Мое знание повседневной жизни организовано в понятиях релевантностей. Некоторые из них определяются моими непосредственными практическими интересами, другие — всей моей ситуацией в обществе. Мне неважно, каким образом моя жена готовит мой любимый гуляш, если он получается хорошо. Меня не интересует то, что акции общества падают, если я не владею этими акциями; что католики модернизируют свое учение, если я атеист; что можно лететь без пересадки в Африку, если я туда не собираюсь. Однако, поскольку во многом мои релевантные структуры пересекаются с релевантными структурами других, есть вещи, “интересующие” нас взаимно, и нам есть, что сказать друг другу. Важный элемент моего знания повседневной жизни — знание релевантных структур других людей. Так, я “знаю лучше”, чем мой врач, свои проблемы, связанные с помещением капитала, лучше, чем мой адвокат, я знаю свои язвенные боли; лучше, чем
[78]
мой бухгалтер, свои поиски религиозной истины. Основные релевантные структуры, относящиеся к повседневной жизни, даны мне уже готовыми в самом социальном запасе знания. Я знаю, что “женская болтовня” неуместна для меня как для мужчины, “праздные размышления” неуместны для меня как для человека действия и т.д. В конечном счете, социальный запас знания как целое имеет свою собственную релевантную структуру. Так, в терминах запаса знания, объективированного в американском обществе, было бы неуместно изучать движение звезд, чтобы предсказать положение дел на фондовой бирже, однако вполне уместно понаблюдать за обмолвками в разговоре, чтобы узнать о сексуальной жизни того или иного индивида и т.д. Напротив, в других обществах астрология может быть вполне уместной для знания экономики, а речевой анализ — совершенно неуместен для удовлетворения любопытства в области эротики и т.д.
И наконец, следует сказать о социальном распределении знания. Я обнаруживаю, что знание в повседневной жизни социально распределено, то есть разные индивиды и типы индивидов обладают им в различной степени. Я не разделяю свое знание в равной степени со всеми партнерами, и у меня может быть такое знание, которое я не разделяю ни с кем. Я разделяю свои профессиональные знания с моими коллегами, но не с семьей, и я могу ни с кем не разделять моего умения мошенничать в картах. Социальное распределение знания может быть весьма сложным и даже привести в замешательство человека со стороны. У меня не только нет знания, необходимого для
[79]
лечения моих физических заболеваний, но даже и знания того, почему многие врачи требуют привлечения к ответственности по поводу, моей болезни. В таком случае мне нужен совет не просто эксперта, но более важный совет эксперта экспертов.

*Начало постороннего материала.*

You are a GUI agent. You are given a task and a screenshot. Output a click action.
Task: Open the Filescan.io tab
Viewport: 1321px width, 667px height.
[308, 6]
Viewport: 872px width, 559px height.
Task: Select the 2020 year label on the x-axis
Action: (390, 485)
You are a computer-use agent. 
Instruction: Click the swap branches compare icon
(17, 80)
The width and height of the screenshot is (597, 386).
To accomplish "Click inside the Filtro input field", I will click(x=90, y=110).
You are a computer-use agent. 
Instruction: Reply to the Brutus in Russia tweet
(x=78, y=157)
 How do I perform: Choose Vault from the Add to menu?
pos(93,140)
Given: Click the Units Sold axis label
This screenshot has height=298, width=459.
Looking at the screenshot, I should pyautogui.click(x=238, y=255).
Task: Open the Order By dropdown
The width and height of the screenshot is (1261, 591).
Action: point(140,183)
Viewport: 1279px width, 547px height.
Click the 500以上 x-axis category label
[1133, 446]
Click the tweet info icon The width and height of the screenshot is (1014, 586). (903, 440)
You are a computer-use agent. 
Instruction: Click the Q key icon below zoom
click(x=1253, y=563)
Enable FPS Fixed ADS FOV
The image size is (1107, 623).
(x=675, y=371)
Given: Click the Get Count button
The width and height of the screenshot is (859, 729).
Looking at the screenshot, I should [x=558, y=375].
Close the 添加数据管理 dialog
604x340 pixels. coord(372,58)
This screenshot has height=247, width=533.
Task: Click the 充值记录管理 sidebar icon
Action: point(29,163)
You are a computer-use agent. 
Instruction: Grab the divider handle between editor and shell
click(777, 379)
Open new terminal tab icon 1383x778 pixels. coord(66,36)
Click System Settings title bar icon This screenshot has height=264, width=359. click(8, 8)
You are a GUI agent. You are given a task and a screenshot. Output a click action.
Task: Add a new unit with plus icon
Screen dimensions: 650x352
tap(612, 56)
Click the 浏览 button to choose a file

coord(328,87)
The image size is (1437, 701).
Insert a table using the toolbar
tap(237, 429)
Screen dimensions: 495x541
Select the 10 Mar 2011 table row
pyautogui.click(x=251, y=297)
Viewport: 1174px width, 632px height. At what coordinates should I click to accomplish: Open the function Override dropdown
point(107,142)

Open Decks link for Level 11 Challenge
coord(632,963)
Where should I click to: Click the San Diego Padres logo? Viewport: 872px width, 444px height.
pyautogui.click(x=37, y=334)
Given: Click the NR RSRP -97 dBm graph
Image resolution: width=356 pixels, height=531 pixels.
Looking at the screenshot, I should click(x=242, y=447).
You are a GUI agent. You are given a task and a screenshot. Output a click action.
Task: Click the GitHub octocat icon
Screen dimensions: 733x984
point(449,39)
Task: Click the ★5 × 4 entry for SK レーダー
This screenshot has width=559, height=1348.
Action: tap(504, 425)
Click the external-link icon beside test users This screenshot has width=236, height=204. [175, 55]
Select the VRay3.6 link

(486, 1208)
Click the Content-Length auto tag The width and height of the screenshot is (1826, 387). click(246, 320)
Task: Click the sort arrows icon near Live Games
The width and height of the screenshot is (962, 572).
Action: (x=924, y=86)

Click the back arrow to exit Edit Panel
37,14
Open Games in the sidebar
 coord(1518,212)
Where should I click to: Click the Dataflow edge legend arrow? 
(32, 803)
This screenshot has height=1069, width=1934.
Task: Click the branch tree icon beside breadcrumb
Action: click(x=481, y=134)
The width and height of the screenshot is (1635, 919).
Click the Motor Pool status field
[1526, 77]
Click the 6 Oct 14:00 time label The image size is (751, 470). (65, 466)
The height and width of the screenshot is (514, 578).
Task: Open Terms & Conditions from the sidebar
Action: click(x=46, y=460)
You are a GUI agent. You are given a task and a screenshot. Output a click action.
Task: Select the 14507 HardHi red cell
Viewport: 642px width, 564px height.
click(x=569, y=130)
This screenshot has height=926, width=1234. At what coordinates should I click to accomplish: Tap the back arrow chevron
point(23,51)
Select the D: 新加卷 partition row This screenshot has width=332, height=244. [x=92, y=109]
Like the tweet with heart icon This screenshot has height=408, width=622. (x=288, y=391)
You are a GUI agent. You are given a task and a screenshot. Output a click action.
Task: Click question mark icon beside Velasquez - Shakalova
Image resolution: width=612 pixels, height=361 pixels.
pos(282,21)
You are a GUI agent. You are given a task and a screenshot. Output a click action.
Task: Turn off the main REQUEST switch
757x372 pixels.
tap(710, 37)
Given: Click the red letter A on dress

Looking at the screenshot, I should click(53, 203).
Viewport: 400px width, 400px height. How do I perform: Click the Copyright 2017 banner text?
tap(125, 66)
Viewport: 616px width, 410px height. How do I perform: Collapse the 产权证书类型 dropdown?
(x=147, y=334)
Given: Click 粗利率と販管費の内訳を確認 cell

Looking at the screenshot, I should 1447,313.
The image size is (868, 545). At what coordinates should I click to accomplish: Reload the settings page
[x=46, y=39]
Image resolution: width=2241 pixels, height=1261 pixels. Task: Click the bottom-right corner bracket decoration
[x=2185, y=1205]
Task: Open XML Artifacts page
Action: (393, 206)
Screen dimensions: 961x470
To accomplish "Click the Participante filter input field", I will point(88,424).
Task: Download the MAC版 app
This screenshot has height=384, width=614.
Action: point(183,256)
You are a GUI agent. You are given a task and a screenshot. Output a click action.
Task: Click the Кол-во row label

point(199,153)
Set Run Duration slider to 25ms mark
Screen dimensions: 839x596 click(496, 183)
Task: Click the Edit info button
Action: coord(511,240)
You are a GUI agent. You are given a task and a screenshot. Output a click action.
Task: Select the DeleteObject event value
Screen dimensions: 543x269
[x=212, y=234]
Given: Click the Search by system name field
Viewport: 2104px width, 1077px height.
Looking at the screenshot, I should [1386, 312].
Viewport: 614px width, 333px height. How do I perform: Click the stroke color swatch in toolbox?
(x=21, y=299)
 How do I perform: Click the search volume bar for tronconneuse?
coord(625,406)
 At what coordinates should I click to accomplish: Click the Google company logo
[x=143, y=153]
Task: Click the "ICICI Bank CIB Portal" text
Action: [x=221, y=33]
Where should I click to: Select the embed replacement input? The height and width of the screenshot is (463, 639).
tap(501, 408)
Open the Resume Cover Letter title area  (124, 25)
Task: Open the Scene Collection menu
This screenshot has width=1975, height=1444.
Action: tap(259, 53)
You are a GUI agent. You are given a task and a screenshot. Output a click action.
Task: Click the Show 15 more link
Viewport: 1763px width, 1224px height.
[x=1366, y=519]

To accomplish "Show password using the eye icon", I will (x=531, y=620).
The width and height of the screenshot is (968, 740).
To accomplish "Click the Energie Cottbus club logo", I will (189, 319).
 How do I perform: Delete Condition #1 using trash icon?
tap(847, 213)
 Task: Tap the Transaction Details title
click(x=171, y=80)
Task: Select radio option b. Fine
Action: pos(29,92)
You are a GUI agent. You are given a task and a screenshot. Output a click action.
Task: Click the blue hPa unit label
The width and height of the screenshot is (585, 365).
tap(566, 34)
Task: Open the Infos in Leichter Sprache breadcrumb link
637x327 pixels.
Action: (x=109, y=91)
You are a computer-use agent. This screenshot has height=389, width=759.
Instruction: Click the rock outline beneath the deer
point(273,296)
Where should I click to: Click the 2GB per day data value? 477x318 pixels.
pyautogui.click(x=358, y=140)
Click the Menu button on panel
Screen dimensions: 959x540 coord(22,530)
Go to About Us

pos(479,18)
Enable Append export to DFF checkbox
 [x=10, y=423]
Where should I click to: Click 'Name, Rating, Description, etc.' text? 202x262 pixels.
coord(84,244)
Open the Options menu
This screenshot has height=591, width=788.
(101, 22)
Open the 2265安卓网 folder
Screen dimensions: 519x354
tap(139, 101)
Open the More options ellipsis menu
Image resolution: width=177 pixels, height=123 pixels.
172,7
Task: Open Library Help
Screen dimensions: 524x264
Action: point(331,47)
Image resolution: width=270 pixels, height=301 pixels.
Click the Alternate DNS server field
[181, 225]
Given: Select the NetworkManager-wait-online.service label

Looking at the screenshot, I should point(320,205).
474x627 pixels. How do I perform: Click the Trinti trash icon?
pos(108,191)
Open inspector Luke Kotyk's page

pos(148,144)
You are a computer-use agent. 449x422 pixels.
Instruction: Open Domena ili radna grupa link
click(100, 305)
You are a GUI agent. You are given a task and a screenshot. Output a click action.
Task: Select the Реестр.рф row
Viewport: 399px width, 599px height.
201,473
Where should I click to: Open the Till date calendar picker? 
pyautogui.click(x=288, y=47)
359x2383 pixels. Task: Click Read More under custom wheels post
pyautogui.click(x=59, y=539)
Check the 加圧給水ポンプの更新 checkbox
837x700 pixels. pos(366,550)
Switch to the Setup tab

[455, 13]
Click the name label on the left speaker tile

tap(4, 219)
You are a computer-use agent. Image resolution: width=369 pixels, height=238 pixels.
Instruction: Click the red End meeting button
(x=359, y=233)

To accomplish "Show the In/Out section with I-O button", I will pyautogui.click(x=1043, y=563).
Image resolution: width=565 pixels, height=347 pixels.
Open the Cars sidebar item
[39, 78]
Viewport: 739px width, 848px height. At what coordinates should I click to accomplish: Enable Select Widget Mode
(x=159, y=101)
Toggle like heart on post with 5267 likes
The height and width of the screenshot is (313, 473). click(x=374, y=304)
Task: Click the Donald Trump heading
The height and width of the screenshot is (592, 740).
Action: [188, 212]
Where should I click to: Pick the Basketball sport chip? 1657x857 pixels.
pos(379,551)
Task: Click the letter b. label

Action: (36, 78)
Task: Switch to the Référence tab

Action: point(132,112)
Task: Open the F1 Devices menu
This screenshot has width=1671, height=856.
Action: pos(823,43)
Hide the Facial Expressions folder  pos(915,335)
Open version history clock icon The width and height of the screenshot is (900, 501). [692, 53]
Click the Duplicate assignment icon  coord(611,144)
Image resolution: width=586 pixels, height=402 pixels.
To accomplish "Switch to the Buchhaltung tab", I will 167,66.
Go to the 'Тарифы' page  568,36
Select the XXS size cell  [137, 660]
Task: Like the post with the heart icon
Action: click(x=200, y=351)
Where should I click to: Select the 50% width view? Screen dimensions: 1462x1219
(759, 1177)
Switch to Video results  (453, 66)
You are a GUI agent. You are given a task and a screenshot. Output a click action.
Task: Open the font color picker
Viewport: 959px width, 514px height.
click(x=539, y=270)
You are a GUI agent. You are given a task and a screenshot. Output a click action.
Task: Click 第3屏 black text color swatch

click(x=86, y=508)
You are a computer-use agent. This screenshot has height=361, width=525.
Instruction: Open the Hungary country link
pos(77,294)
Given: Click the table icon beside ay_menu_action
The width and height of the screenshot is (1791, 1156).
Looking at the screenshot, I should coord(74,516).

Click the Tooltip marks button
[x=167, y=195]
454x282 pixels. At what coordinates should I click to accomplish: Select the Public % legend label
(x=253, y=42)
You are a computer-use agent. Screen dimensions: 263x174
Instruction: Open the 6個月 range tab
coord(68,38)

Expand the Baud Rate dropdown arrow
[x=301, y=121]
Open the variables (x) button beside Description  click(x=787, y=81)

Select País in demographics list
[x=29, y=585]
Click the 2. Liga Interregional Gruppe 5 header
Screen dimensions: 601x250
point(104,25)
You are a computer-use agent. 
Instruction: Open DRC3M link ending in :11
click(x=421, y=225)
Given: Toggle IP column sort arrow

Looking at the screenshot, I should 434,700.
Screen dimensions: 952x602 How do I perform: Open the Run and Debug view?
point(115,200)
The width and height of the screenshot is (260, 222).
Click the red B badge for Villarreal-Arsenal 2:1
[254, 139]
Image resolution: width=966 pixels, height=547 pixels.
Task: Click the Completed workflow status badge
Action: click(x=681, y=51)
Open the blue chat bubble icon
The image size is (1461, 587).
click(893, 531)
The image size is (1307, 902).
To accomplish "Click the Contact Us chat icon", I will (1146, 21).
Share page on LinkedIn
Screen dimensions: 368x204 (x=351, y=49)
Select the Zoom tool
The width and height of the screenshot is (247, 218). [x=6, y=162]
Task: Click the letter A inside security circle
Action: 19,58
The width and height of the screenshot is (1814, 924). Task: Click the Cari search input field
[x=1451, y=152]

Таким образом, социальное распределение знания начинается с того простого факта, что я не знаю всего, что знают мои партнеры, и наоборот; это достигает кульминации в необычайно сложных и эзотерических системах знаний. Знание того, как распределяется социально доступный запас знания (по крайней мере в общих чертах), представляет собой важный элемент этого самого запаса знания. В повседневной жизни я знаю (хотя бы приблизительно), что и от кого я могу скрыть, от кого я могу получить информацию, которой не располагаю, и вообще какого рода знаний можно ожидать от разных людей.